The Barbie bride and the Ken groom come out of the church blissful and finally complete, ready to suffer the customary rice-throwing attack (for a minute there I’m truly scared that, apart from the rice, the couple might get hit in the head by a ball through some unfortunate topspin) and walk daintily towards the black Porsche that will drive them to their new life, a life they imagine perhaps as decorated and shiny as this luxury car. They probably don’t know that the real ride will basically be around the block, that it will last for a few years to end up in the same playground, where they’ll find themselves platinum, perhaps, but not at all shiny, tired and unkempt, waiting for their own dirty kids to tire themselves out playing so that they can all go home to bed. Beginning of September. Beginning of a new age. Beginning of a new life for the newlywed, as well. In my mind, I send them wishes and greetings in a spirit of comradery.

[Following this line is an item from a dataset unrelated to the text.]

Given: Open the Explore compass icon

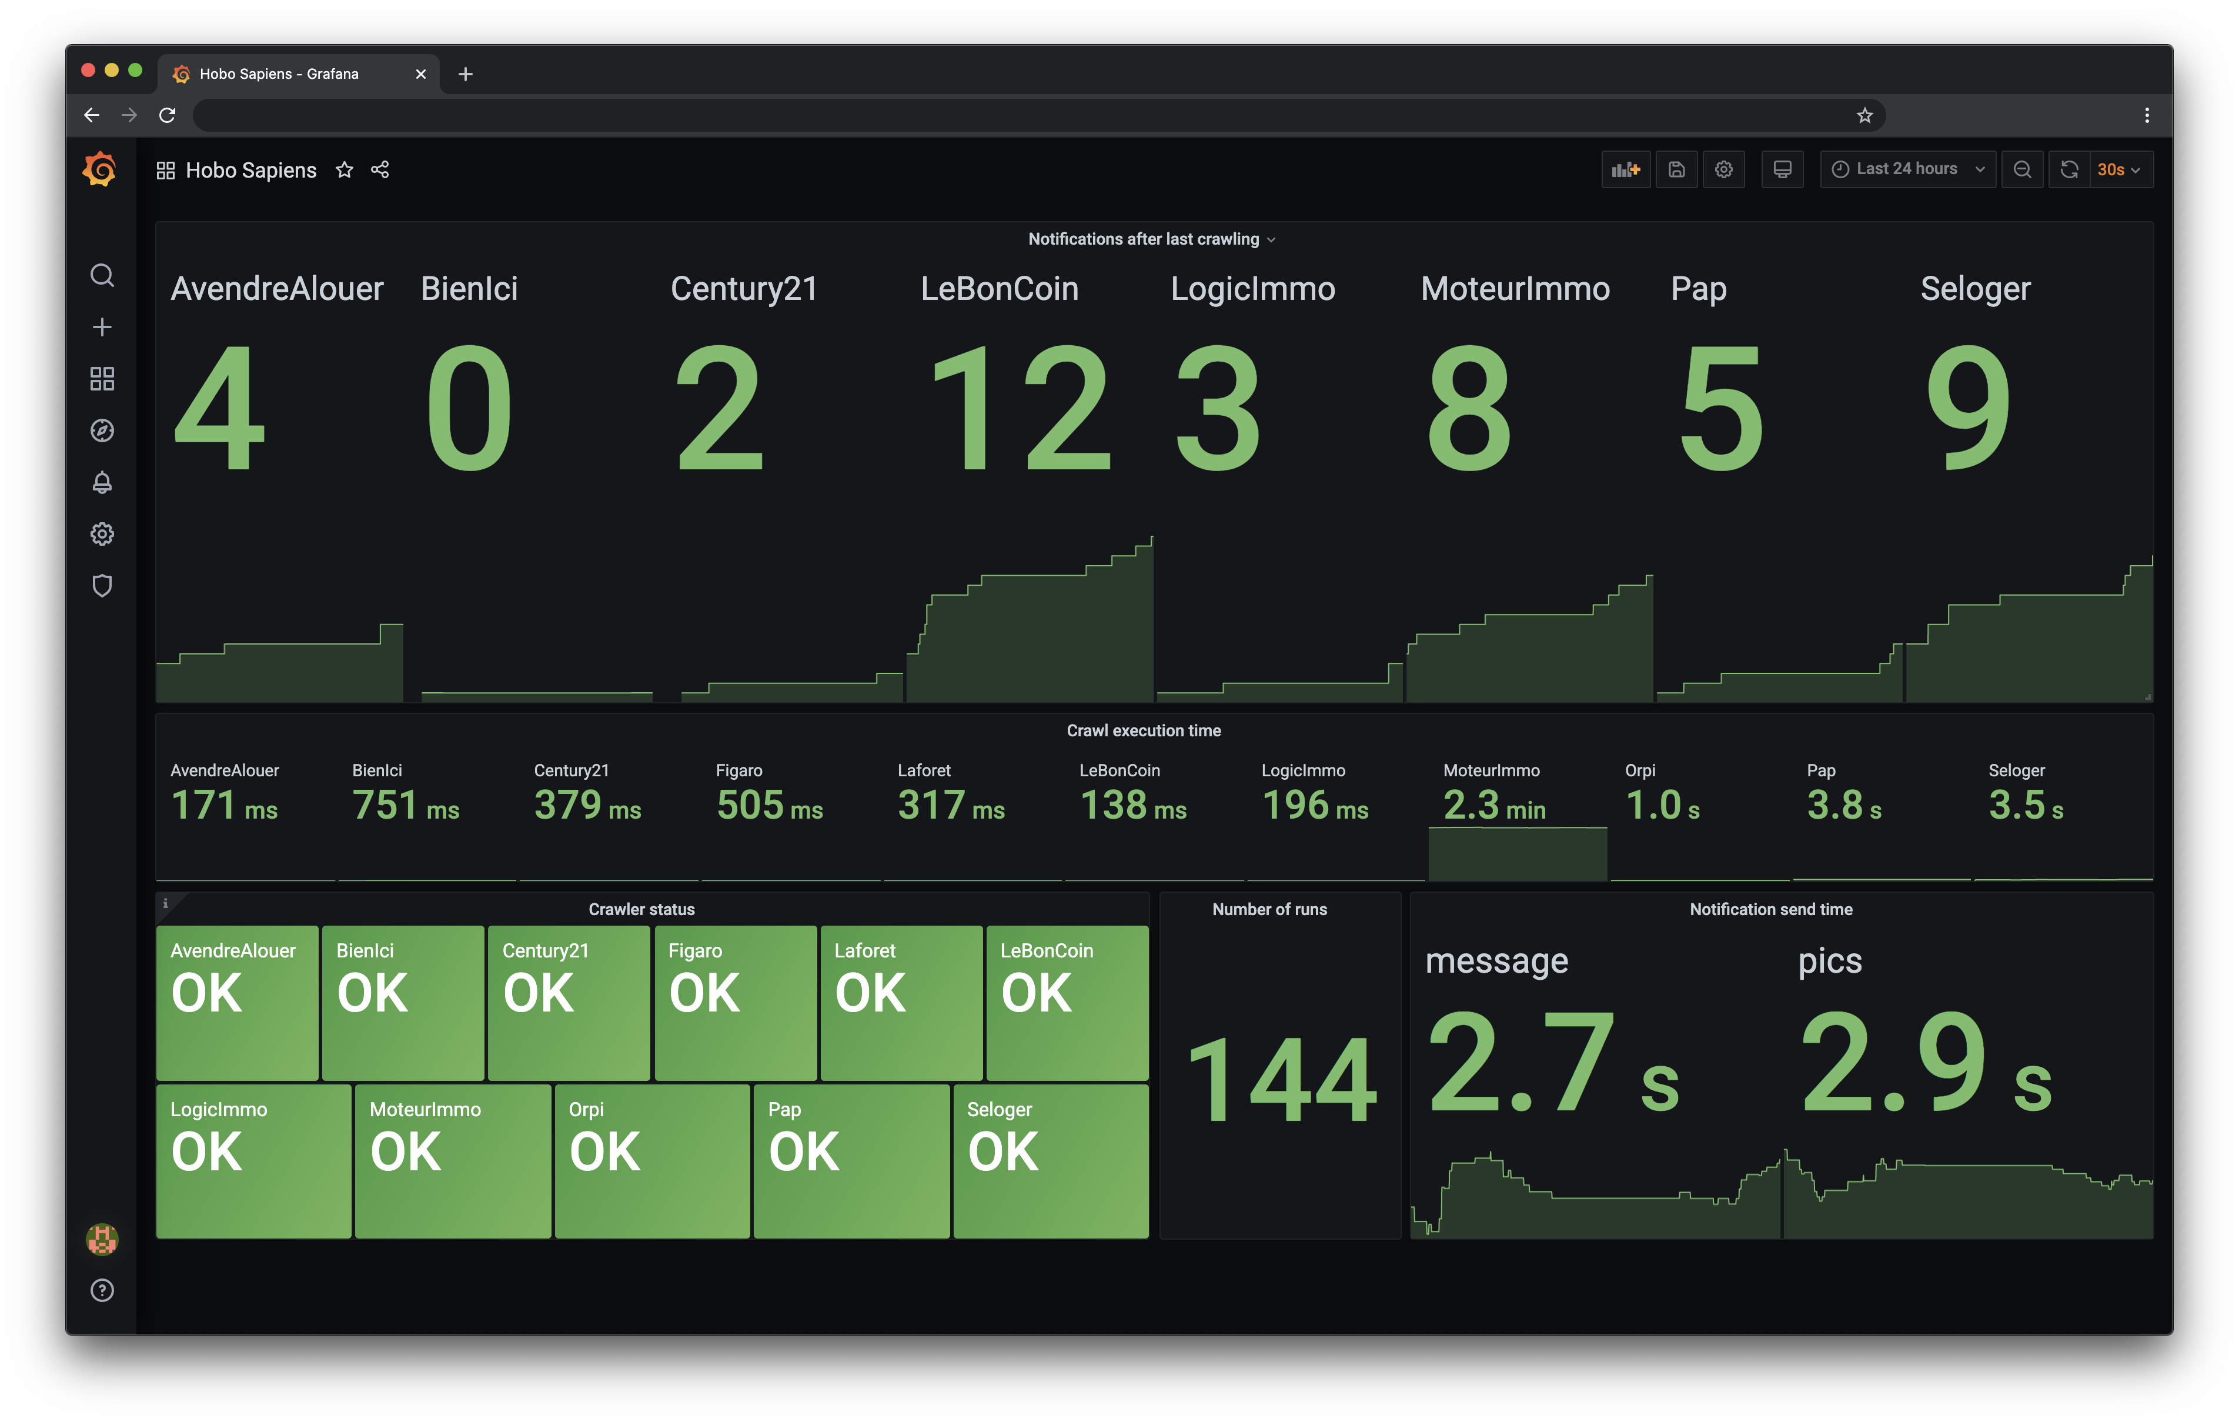Looking at the screenshot, I should 102,431.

On the way back home, we climb the steep streets of the neighbourhood huffing and puffing, while performing important tasks: together with the young boy, we put out imaginary fires mimicking the sound of a fire engine siren: “nee-naw, nee-naw, nee-naw…”; we are impressed by the unperturbed sleep of cats we see on car bonnets; we draw up an emergency action plan in case of fire during the night and, having carefully listened to the boy’s arguments, we come to the conclusion that it is, indeed, better to stay awake until dawn just in case anything bad happens. As expected, though, a short while after we’re home, the boy goes to bed all tired out like the rest of the playground kids. I tenderly bring them back to mind; the bride and groom, too. Goodnight… Sitting alone on a wooden chair, on the oblong balcony, I wait for the boy’s mother to finish the fairytales of sleepiness so that we can smoke one last cigarette before I drive back to my own bed. My car is not a shiny Porsche but it’s going to drive me home to my bed and that’ll do. I light a cigarette and I attempt to briefly look back in time at the age that has passed. All that has happened – the pain, the anguish, the attachments, the frustrations – is long behind us, away from this balcony. The thought of it slightly upsets me and, without realising it, I start to move right and left in my chair, trying to get into a more comfortable position. In this new age, I move – I realise – and I automatically engage in comparisons: back in August I would sit on the sofa for hours while staring motionless at the wall in front of me, resigned to loss and grief. I would watch everything – houses, people, jobs, friendships, loves – pass before me, reach the front door and disappear forever. Now I’m sitting here, on this wooden chair, on the oblong balcony, at the beginning of September, of a new age, of a new life, and I’m looking ahead, at the moon filling up, as I’m trying to rest my feet against the railing. The young boy is asleep. My beloved friend sits quietly next to me. We’re both exhausted after a long day that is now coming to an end; after the evening walk up steep streets; after the fires we put out; after the age that has just passed. We smoke in silence and tranquility, with joy and fulfillment. These are our urban lives, I think to myself, at the beginning of September, at the beginning of a new age, at the beginning of a new life, and I smile sleepily.